- Born: c. 1873 Normanton, West Yorkshire, England
- Died: 1951 Leeds, West Yorkshire, England
- Occupation: medical doctor
- Organization: Women's Social and Political Union

= Marion Mackenzie =

British medical doctor and suffragette (1873–1951)

Marion Ellen Mackenzie (c.1873–1951) was a British medical doctor and suffragette based in Scarborough, North Yorkshire.

== Life ==
Mackenzie was born in 1873 in Normanton, West Riding of Yorkshire.

Mackenzie worked as a medical doctor and contributed to publications such as The British Medical Journal. She also gave talks to The Parents National Education Union, such as on the topic of "Health in the Home" in 1907.

Mackenzie was a suffragette and worked closely with Adela Pankhurst to build a local Women's Social and Political Union (WSPU) branch in Scarborough. She served as branch treasurer and later as secretary. She also gave speeches at the WSPU branch in York, organised by Annie Coultate.

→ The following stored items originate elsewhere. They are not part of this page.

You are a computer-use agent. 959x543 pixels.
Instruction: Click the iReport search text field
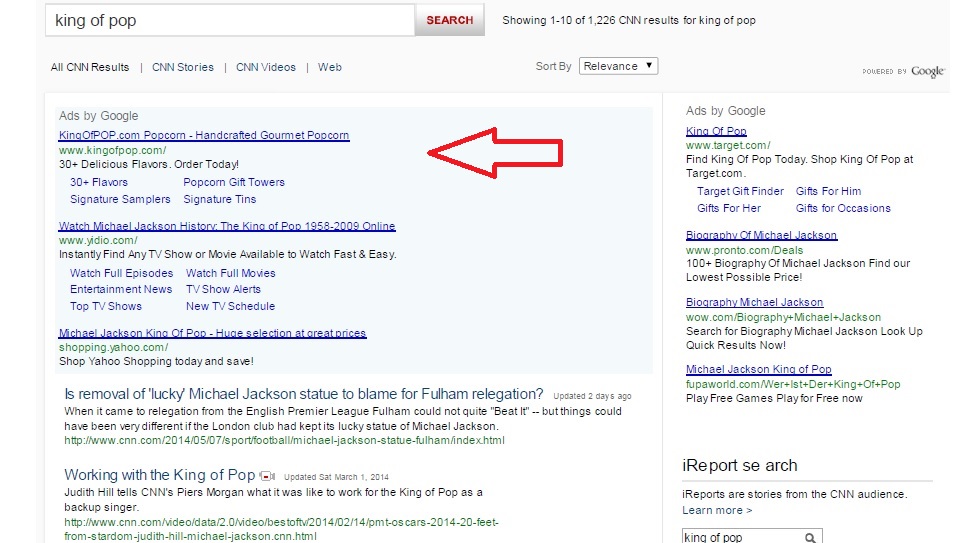(x=740, y=537)
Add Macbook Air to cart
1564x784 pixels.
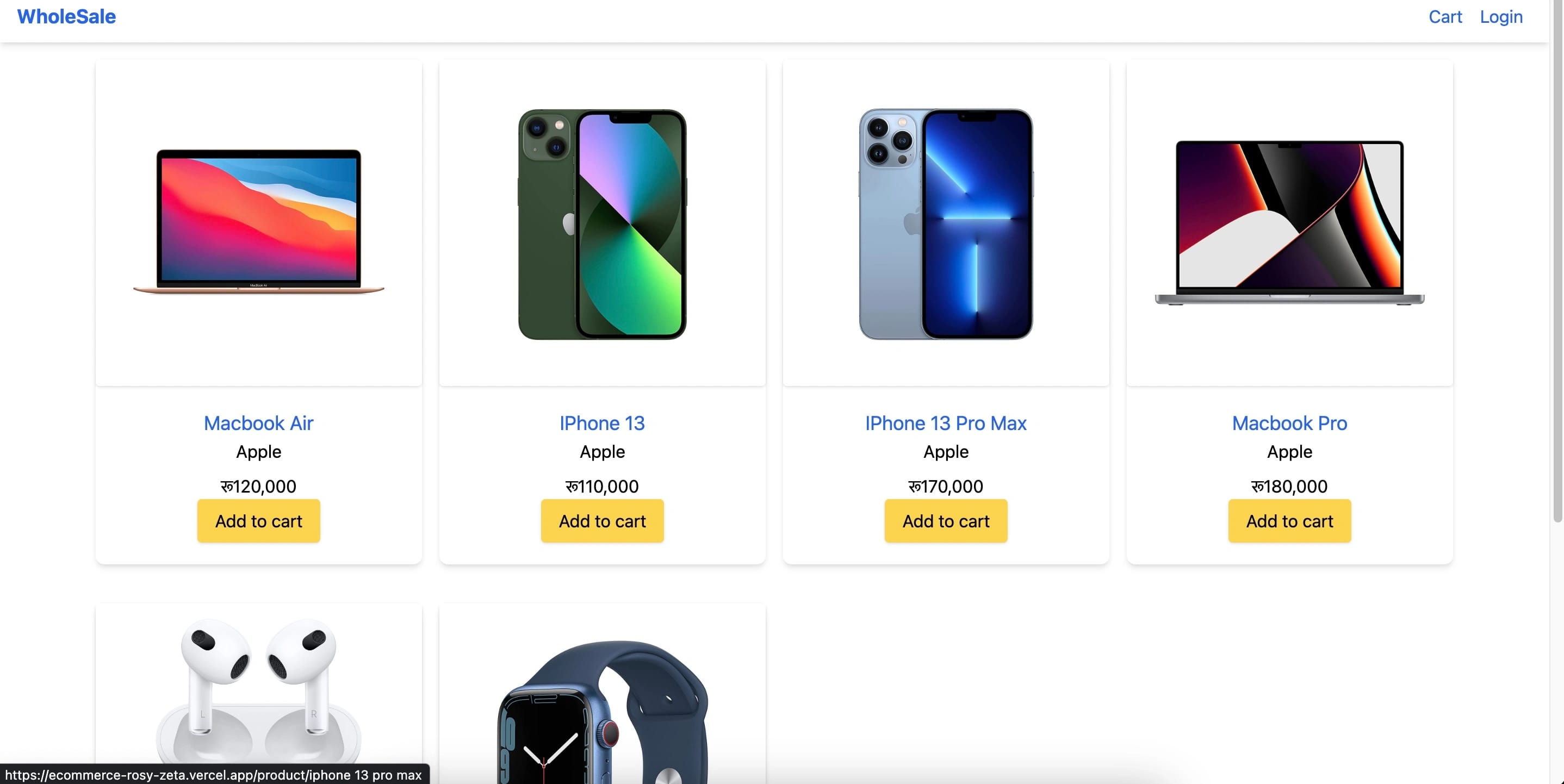[259, 521]
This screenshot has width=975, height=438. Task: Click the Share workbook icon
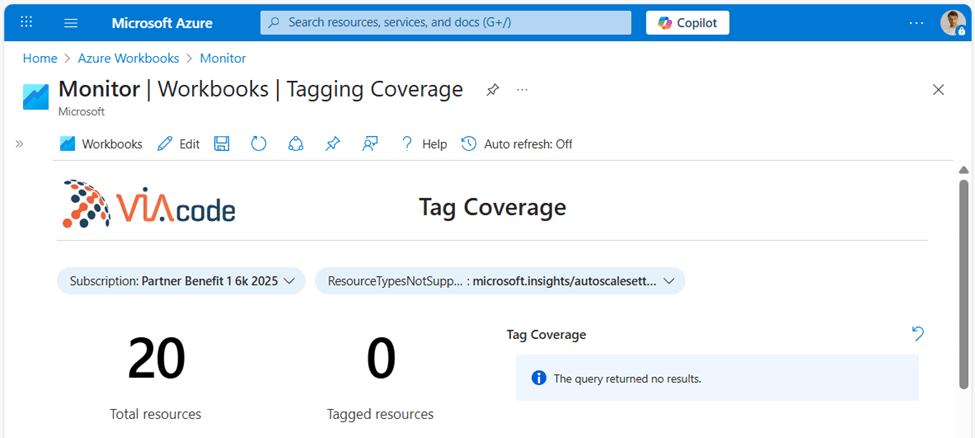pyautogui.click(x=295, y=144)
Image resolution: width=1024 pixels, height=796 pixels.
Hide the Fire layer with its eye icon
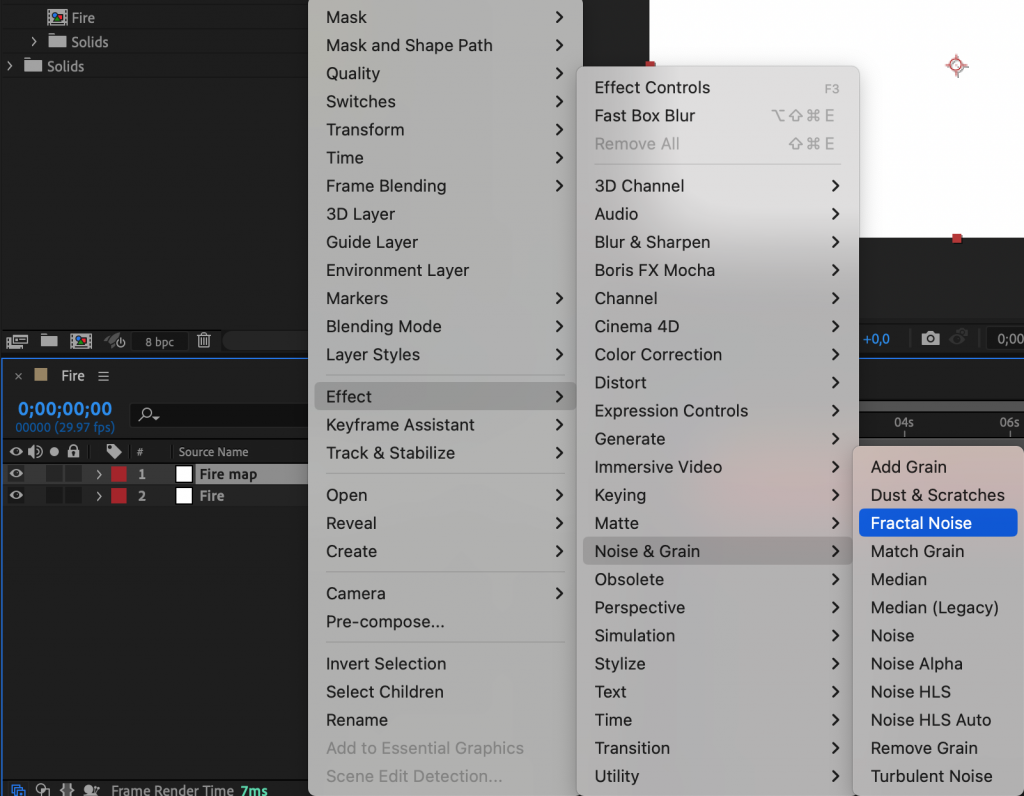pos(16,497)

Mackenzie was arrested on 18 November 1910 as part of a WSPU deputation to deputation to Westminsterin London. She also participated in the suffragette boycott of the 1911 census.

In her later life Mackenzie lived in Leeds and worked at a local hospital. She died in 1951.

== Legacy ==
A plaque commemorating the former WSPU office was erected by the Scarborough and District Civic Society at 33 St Nicholas Cliff, Scarborough, on International Women's Day in 2024.